> **Tasks**
1. Retype the stretch of the gradient boosting text from "estimator trees train" through "n_estimators #12807 (comment)", keeping every word and mark the same.
2. The gradient boosting text proposes one class that picks the old or new estimator based on a parameter value. Which parameter does it give as the example?

> **Study text**

<<<<

We have the unfortunate situation to have 2 different versions of gradient boosting, the old estimators (GradientBoostingClassifier and GradientBoostingRegressor) as well as the new ones using binning and histogram strategies similar to LightGBM (HistGradientBoostingClassifier and HistGradientBoostingRegressor).

This makes advertising the new ones harder, e.g. #26826, and also result in a larger feature gap between those two.
Based on discussions in #27139 and during a monthly meeting (maybe not documented), I'd like to call for comments on the following:

Proposition

Unify both types of gradient boosting in a single class, i.e. the old names GradientBoostingClassifier and make them switch the underlying estimator class based on a parameter value, e.g. max_bins (None->old classes, integer->new classes).

Note that binning and histograms are not the only difference.

Comparison

Algorithm

The old GBT uses Friedman gradient boosting with a line search step. (The lines search sometimes, e.g. for log loss, uses a 2. order approximation and is therefore, sometimes, called "hybrid gradient-Newton boosting"). The trees are learned on the gradients. A tree searches for the best split among all (veeeery many) split candidates for all features. After a single tree is fit, the terminal node values are re-computed which corresponds to a line search step.

The new HGBT uses a 2. order approximation of the loss, i.e. gradients and hessians (XGBoost paper, therefore sometimes called Newton boosting). In addition, it bins/discretizes the features X and uses a histogram of gradients/hessians/counts per feature. A tree then searches for the best split candidate, but there are only n_features * n_bins candidates (muuuuch less than in GBT).

estimator trees train on node values (consequence of tree train) features X
GBT gradients recomputed in lines search use as is
HGBT gradients/hessians sum(gradient)/sum(hessian) bin/discretize

In fact, one could use 2. order loss (gradients and hessians) without binning X, and vice-versa, use binning with fitting trees on gradients (without hessians).

Parameters

HistGradientBoostingRegressor GradientBoostingRegressor Same Comment
loss loss
quantile alpha
learning_rate learning_rate
max_iter n_estimators #12807 (comment)
max_leaf_nodes max_leaf_nodes
max_depth max_depth
min_samples_leaf min_samples_leaf
l2_regularization learning_rate
max_features max_features
max_bins ⛔ (nonsense)
categorical_features
monotonic_cst #27305
interaction_cst
warm_start warm_start
early_stopping
scoring
validation_fraction validation_fraction
n_iter_no_change n_iter_no_change
tol tol
verbose verbose
random_state random_state
class_weight
subsample #16062
⛔ (nonsense) criterion
min_samples_split
min_weight_fraction_leaf
min_impurity_decrease
init #27109
ccp_alpha

In fact, only the quantile/alpha and max_iter/n_estimator parameters are conflicting.

>>>>

> **Source data**
<<<<

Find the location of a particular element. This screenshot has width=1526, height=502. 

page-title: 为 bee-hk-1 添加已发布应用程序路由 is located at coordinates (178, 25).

>>>>

> **Answers to the tasks**
1.
estimator trees train on node values (consequence of tree train) features X
GBT gradients recomputed in lines search use as is
HGBT gradients/hessians sum(gradient)/sum(hessian) bin/discretize

In fact, one could use 2. order loss (gradients and hessians) without binning X, and vice-versa, use binning with fitting trees on gradients (without hessians).

Parameters

HistGradientBoostingRegressor GradientBoostingRegressor Same Comment
loss loss
quantile alpha
learning_rate learning_rate
max_iter n_estimators #12807 (comment)

2. max_bins, with None selecting the old classes and an integer selecting the new ones.